**To do:** Output the rows below word for word, from the line with "1249x703 pixels. At" to the line with "[x=941, y=469]", including both of those lines. Leave the pictures out.

**Task data:**
· · ·

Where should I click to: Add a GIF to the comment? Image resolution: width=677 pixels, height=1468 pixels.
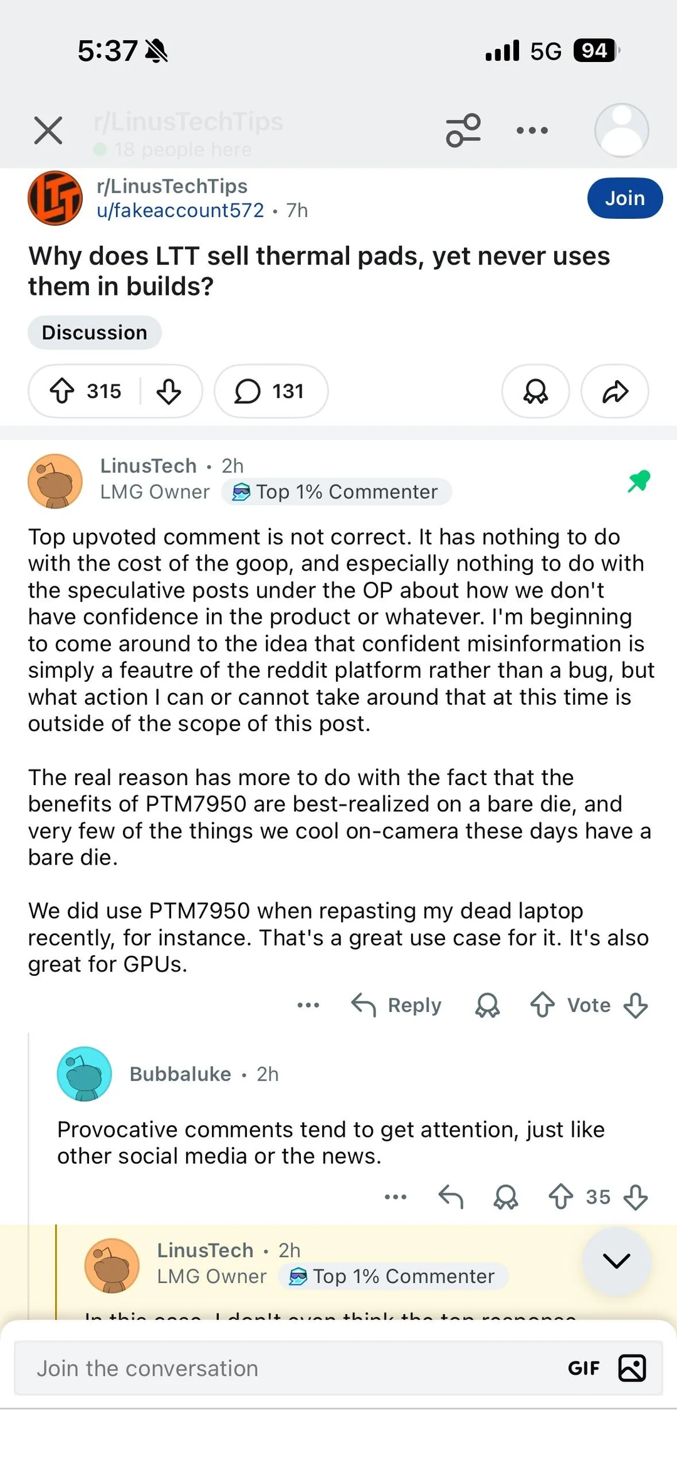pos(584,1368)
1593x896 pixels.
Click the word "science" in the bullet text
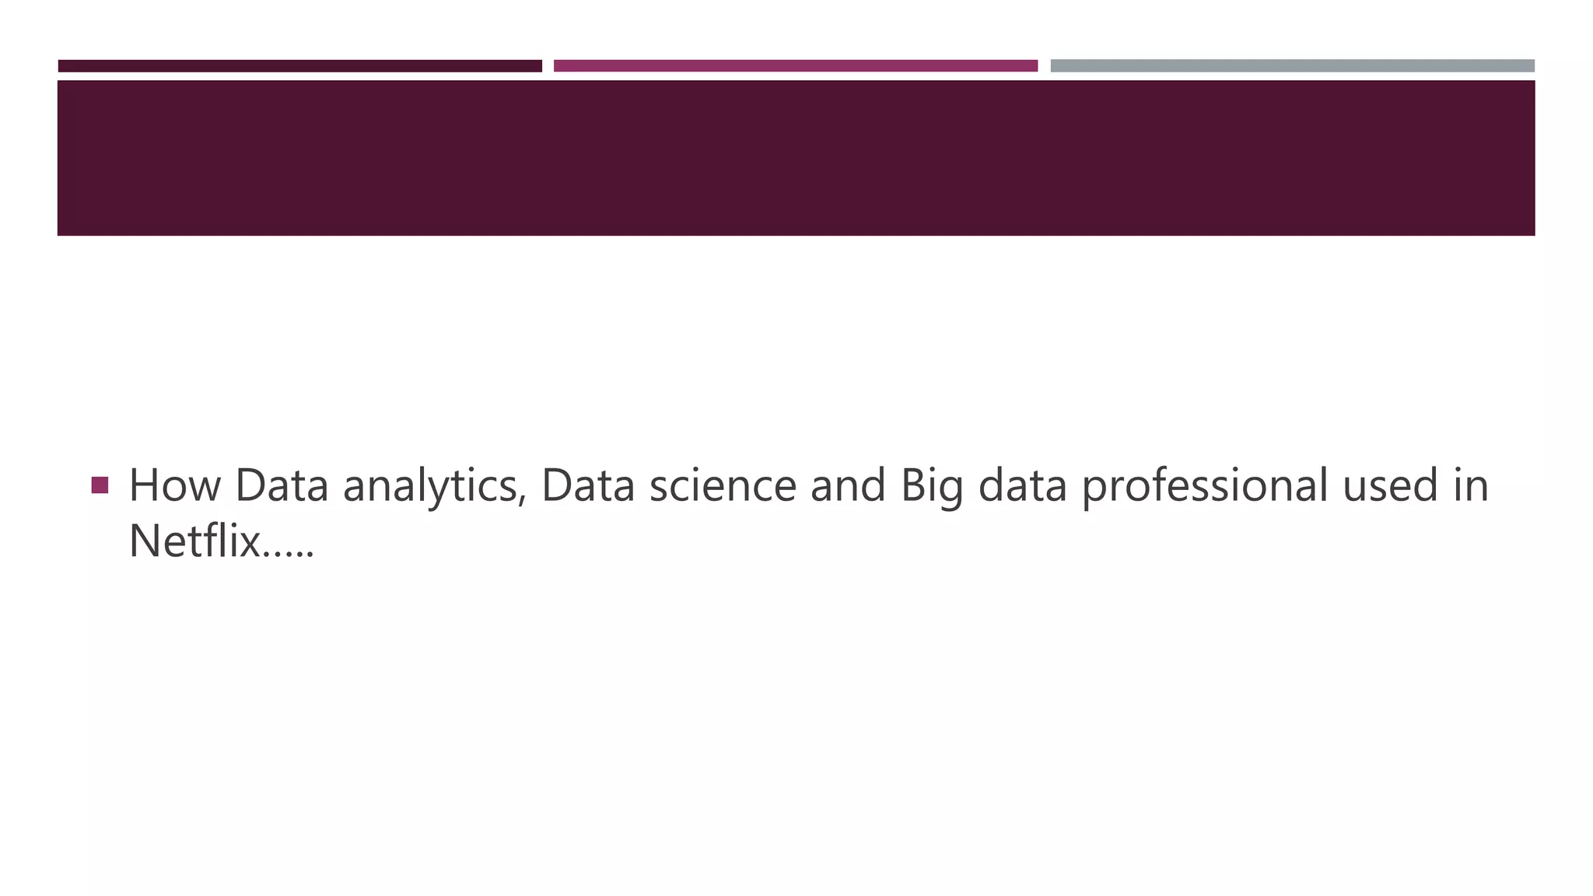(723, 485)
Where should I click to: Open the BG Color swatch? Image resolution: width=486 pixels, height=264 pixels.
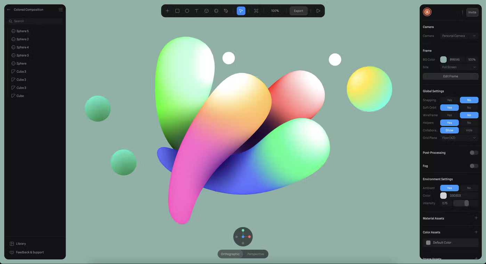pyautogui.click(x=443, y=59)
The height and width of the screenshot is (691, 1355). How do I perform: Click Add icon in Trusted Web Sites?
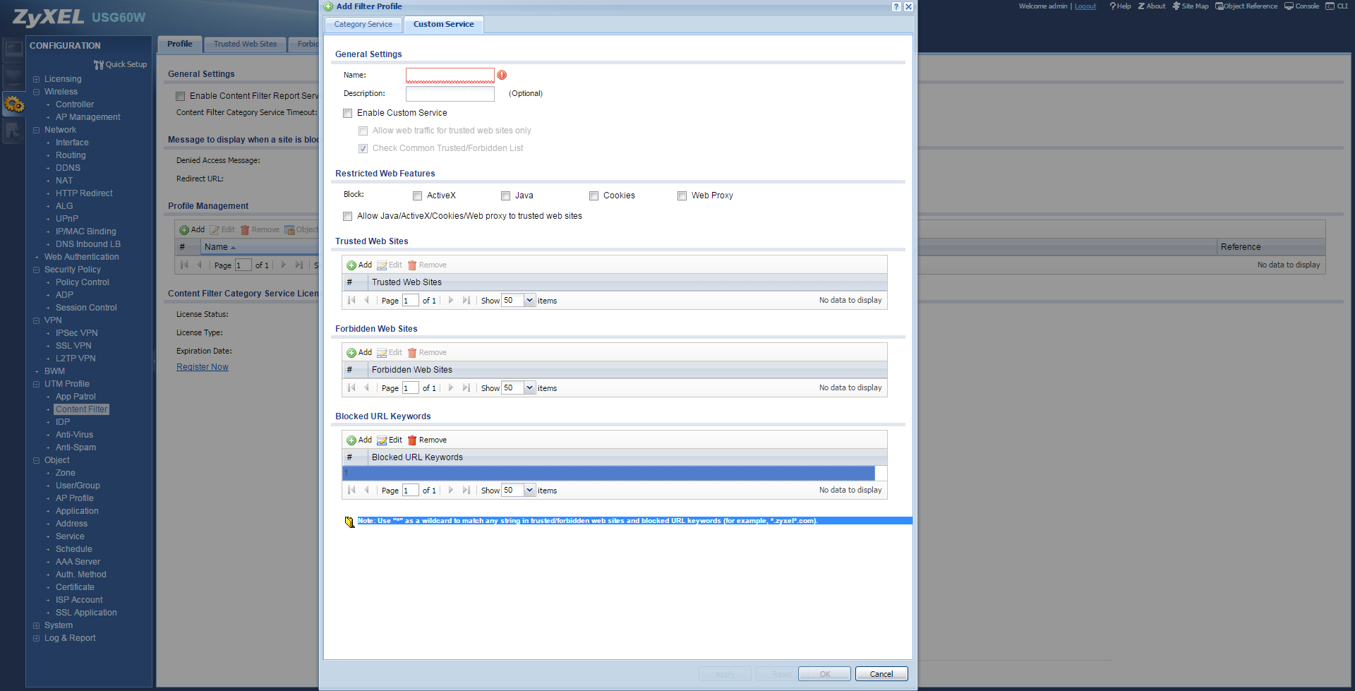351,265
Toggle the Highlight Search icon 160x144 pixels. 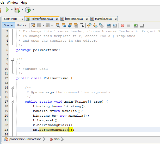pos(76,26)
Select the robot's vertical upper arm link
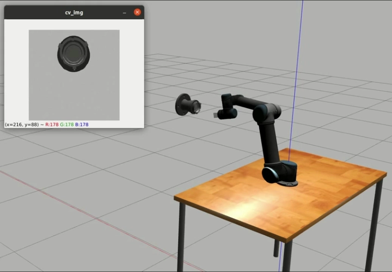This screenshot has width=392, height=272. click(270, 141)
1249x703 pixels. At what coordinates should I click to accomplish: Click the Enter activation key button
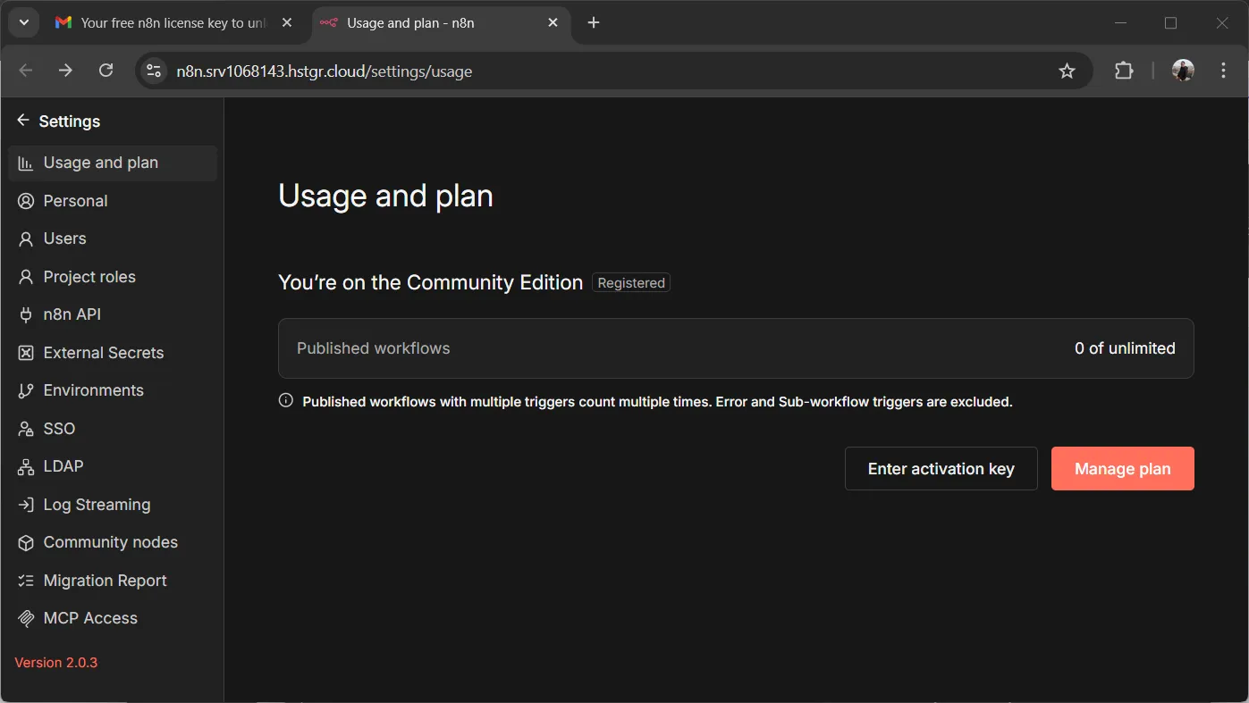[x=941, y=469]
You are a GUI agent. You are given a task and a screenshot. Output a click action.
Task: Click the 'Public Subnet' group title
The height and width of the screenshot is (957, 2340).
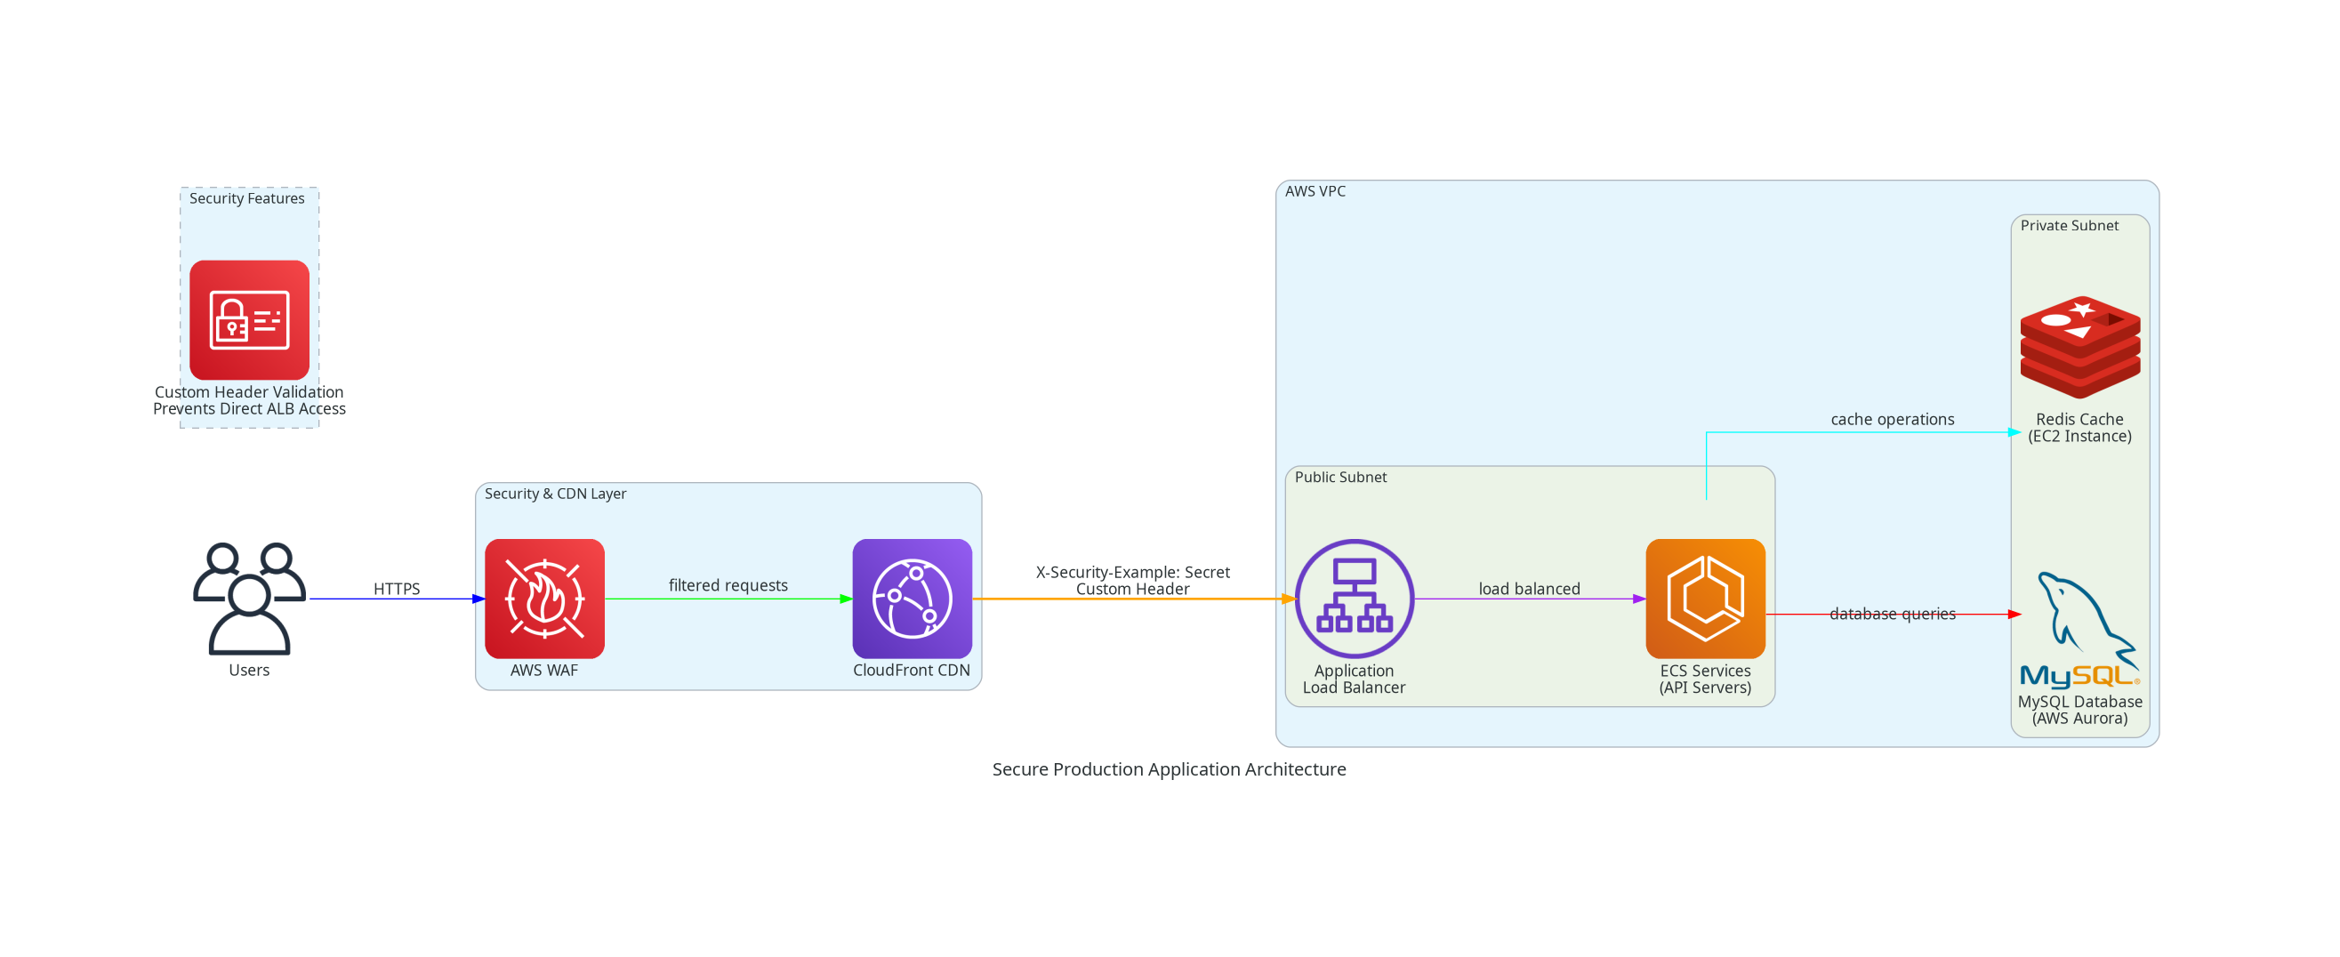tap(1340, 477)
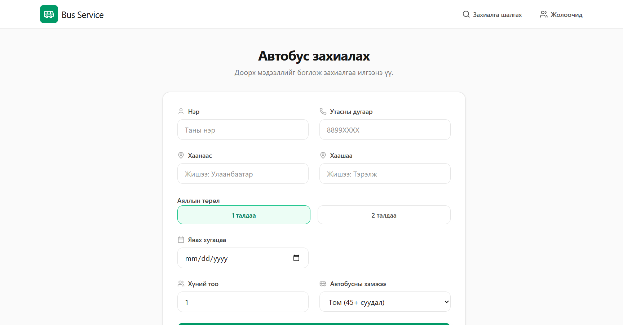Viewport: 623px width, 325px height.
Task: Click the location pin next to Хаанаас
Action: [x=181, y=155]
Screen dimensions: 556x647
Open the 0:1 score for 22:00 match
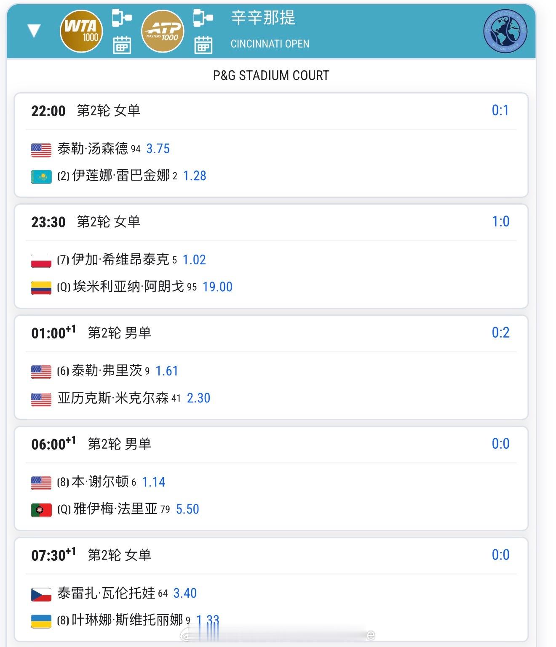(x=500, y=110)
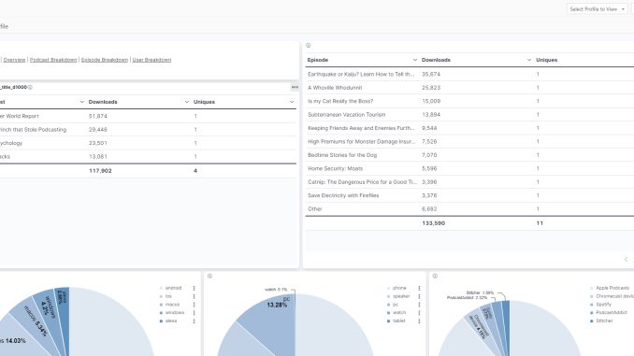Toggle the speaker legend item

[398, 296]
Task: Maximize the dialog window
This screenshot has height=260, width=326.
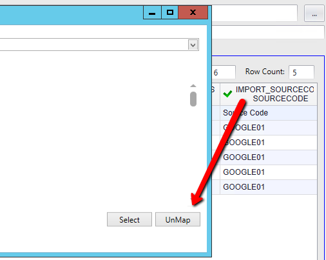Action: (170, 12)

· · ·

**Task answer:**
1249x703 pixels. At what coordinates should I click to accomplish: Click the Enter activation key button
[x=941, y=469]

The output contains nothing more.